----- Text for analysis

The European Commission has decided to restrict the pesticide ‘sulfoxaflor’ to indoor-only use after concerns over its impact on bees, but the move has not gone down well with the US.
The pesticide, produced by agrochemical giant Corteva, was originally developed as an alternative to a controversial class of pesticides known as neonicotinoids, which have been associated with bee decline.
Sulfoxaflor was approved in the EU in 2015. However, after only seven years on the market, this chemical substance will now be restricted to indoor use only after information on its impact on bees was considered insufficient to ensure the pollinator’s safety by the European Food Safety Authority (EFSA).
Commenting on the move, European Commissioner for Health and Food Safety Stella Kyriakides said that the protection of pollinators against harmful pesticides is of “paramount importance, for the future of our planet and our children”.
“Our commitments under the Farm to Fork Strategy and the Biodiversity Strategy are clear: harmful chemical pesticides will either be banned or see their use restricted,” she said, adding that this decision is evidence that the EU executive is “making good on this commitment”.
“Scientific conclusions from EFSA show that outdoor use of sulfoxaflor can be harmful to bumblebees and solitary bees. Action must be taken now to restrict its use to indoors only,” she said.
The regulation is now set to be adopted by the EU executive this spring.
However, the decision has not been well received in the US.

----------
----- Data for analysis

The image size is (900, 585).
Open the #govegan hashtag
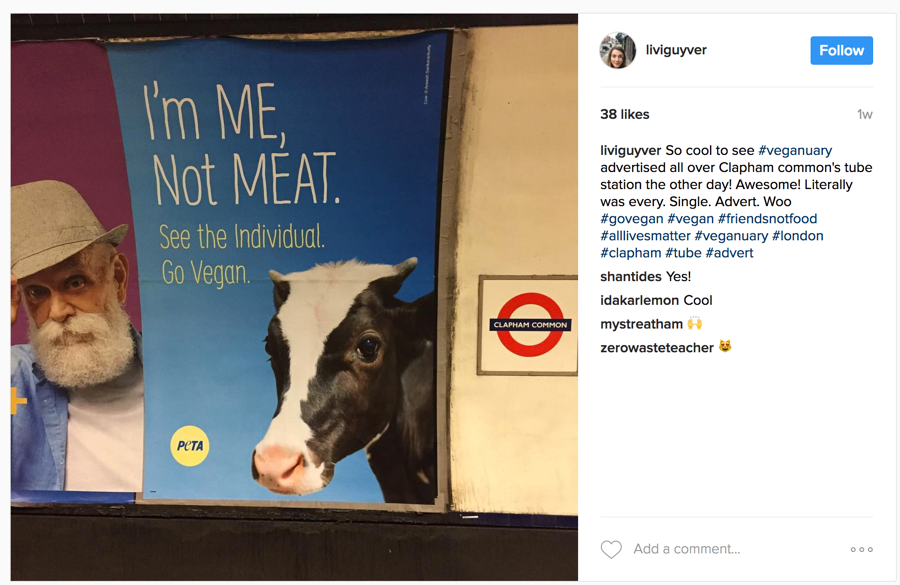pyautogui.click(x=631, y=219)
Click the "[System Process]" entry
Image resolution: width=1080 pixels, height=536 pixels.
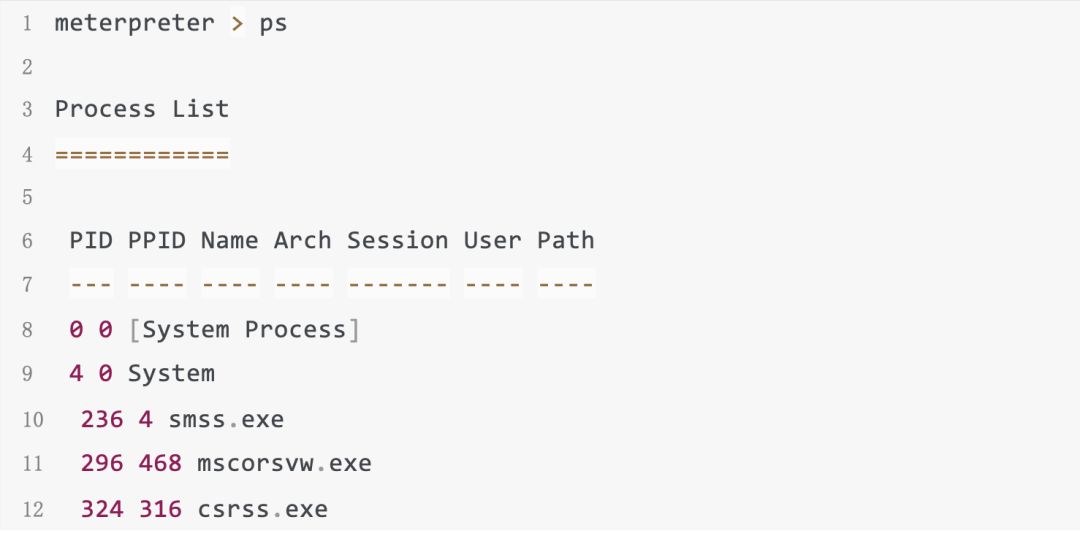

----------

▶ [About this exercise] Copy out the whole article on the EU's sulfoxaflor restriction above, word for word.

▶ [Result of this exercise]
The European Commission has decided to restrict the pesticide ‘sulfoxaflor’ to indoor-only use after concerns over its impact on bees, but the move has not gone down well with the US.
The pesticide, produced by agrochemical giant Corteva, was originally developed as an alternative to a controversial class of pesticides known as neonicotinoids, which have been associated with bee decline.
Sulfoxaflor was approved in the EU in 2015. However, after only seven years on the market, this chemical substance will now be restricted to indoor use only after information on its impact on bees was considered insufficient to ensure the pollinator’s safety by the European Food Safety Authority (EFSA).
Commenting on the move, European Commissioner for Health and Food Safety Stella Kyriakides said that the protection of pollinators against harmful pesticides is of “paramount importance, for the future of our planet and our children”.
“Our commitments under the Farm to Fork Strategy and the Biodiversity Strategy are clear: harmful chemical pesticides will either be banned or see their use restricted,” she said, adding that this decision is evidence that the EU executive is “making good on this commitment”.
“Scientific conclusions from EFSA show that outdoor use of sulfoxaflor can be harmful to bumblebees and solitary bees. Action must be taken now to restrict its use to indoors only,” she said.
The regulation is now set to be adopted by the EU executive this spring.
However, the decision has not been well received in the US.